Give a small proof of the above?

If the range of a function `f` is `RR` and `f` is strictly monotone in `RR` then `f` is continuous in `RR`

Answer 1

I'm going to assume that by "range" you are referring to a function's image and not the function's codomain.

A strictly monotonic function is either strictly non-decreasing or strictly non-increasing. We consider whether such a function can have discontinuities.

A monotonic function cannot have removable discontinuities because having one would imply that at the particular value `x_0` at which the discontinuity occurs, `f(x_0)` is either greater or lesser than `f(x_0 + delta)` and `f(x_0 - delta)`, where `delta` is sufficiently small. This implies either a change from increasing to decreasing or vice-versa.

A monotonic function cannot have an essential discontinuity because, if it did, then there would be some `x_0` for which at least one of `lim_(x->x_0^-) f(x)` or `lim_(x->x_0^+) f(x)` is either infinite or undefined. This would imply a change from increasing to decreasing or vice-versa.

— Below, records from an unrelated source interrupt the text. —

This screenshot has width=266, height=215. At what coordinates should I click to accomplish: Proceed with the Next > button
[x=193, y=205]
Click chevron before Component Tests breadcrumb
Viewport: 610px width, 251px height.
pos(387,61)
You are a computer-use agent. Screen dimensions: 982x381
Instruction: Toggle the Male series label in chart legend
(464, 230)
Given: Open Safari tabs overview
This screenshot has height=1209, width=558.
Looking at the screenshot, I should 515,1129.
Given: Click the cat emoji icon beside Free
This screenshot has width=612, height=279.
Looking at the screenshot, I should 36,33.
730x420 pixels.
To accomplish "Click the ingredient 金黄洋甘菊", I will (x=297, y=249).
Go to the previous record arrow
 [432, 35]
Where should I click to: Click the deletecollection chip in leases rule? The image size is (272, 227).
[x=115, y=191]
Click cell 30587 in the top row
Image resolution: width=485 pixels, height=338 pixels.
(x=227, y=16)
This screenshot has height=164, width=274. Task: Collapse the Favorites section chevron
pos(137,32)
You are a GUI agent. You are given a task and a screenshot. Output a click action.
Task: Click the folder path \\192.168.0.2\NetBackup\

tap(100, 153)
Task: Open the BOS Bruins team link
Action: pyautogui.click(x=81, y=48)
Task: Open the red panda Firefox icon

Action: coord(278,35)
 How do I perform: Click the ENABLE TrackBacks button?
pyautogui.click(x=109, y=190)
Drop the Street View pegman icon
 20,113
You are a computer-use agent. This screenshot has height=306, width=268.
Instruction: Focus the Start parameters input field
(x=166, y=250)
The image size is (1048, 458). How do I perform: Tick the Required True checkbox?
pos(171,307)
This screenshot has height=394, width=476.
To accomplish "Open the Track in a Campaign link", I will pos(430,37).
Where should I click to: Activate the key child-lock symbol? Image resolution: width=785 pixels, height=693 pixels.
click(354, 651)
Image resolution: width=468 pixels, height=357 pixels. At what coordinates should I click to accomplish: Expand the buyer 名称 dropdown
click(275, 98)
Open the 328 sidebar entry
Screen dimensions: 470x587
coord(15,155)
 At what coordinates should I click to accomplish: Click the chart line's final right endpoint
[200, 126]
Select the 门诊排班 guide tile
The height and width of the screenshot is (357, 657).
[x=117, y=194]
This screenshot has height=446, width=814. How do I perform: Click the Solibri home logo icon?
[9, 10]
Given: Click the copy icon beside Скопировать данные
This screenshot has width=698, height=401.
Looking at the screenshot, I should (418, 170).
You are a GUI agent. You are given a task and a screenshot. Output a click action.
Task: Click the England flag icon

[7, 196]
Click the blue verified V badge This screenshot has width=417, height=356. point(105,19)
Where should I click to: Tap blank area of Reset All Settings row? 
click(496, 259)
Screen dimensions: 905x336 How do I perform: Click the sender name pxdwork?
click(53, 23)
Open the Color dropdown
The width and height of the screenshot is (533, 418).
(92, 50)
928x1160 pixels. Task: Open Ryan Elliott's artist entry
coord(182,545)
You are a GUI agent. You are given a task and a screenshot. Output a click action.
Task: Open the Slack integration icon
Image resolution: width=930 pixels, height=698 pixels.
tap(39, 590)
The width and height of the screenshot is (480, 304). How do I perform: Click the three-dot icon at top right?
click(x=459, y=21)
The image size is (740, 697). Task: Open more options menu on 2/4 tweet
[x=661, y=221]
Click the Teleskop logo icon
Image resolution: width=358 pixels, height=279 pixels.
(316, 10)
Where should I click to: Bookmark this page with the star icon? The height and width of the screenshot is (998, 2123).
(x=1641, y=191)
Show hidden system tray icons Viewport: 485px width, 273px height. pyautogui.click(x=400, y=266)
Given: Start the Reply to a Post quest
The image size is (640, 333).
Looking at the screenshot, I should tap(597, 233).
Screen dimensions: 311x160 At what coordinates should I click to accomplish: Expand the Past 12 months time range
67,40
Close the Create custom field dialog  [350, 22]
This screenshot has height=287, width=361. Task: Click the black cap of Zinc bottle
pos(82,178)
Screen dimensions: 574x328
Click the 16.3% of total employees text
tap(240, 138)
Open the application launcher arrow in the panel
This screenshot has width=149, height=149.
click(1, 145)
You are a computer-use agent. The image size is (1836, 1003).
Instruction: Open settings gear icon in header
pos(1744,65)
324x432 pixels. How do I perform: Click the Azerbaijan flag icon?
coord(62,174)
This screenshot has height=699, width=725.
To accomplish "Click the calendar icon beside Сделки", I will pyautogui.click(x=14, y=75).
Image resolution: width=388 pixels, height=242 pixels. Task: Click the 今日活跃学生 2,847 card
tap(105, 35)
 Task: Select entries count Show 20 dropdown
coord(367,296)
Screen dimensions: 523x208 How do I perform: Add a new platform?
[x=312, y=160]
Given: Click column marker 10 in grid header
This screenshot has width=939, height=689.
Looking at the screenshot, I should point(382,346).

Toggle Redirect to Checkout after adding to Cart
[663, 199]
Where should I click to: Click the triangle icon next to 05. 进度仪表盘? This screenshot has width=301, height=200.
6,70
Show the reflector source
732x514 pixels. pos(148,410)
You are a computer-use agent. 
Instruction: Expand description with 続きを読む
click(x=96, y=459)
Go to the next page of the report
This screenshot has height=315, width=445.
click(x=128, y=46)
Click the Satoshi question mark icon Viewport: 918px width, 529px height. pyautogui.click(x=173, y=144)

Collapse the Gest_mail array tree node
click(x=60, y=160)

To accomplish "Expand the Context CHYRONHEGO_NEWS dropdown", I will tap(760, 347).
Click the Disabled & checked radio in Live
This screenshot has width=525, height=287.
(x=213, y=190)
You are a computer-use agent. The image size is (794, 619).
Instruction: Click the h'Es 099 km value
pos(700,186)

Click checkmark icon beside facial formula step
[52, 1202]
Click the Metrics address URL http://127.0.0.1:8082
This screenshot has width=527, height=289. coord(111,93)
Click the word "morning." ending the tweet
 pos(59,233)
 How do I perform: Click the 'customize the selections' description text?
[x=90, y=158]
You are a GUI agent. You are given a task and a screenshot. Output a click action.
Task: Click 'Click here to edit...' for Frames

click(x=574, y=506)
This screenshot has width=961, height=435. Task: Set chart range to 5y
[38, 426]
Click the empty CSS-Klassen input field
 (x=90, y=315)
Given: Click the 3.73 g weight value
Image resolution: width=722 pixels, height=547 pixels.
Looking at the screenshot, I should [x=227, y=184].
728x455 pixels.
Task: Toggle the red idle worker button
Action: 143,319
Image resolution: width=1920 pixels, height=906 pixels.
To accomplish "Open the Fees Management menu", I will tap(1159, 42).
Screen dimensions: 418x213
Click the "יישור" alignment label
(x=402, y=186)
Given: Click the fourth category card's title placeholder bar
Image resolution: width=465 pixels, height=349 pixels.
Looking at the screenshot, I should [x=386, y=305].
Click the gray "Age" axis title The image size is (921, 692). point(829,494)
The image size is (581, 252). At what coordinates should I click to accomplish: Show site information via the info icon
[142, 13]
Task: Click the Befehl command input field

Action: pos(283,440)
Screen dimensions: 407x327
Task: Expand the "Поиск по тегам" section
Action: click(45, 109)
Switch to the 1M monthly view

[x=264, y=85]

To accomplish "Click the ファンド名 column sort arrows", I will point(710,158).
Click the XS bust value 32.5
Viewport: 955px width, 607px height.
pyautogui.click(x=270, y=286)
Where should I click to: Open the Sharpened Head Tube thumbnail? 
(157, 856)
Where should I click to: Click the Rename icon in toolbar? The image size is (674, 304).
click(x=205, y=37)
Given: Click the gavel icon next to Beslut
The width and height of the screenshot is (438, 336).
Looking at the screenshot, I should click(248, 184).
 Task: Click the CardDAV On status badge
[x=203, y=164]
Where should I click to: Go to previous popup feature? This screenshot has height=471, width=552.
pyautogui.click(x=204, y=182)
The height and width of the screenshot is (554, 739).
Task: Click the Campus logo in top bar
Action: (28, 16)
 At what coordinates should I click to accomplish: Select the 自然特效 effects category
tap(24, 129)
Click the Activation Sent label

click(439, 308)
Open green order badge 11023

A monotonic function can have jump discontinuities because such continuities do not necessarily cause a change in the sign of `f'(x)`. However, jump discontinuities necessary "skip" values in the image, hence the "jump" in "jump discontinuity". Such values can be recovered later if the function changes from increasing to decreasing or vice-versa, but such a function is not monotonic. Our assumption, however, is that the image for the function `f: RR -> RR` has an image of `RR`, so there cannot exist a jump discontinuity given our restraints.

These are the only types of discontinuities and our given constraints do not allow any of them to occur. Thus, our function is continuous.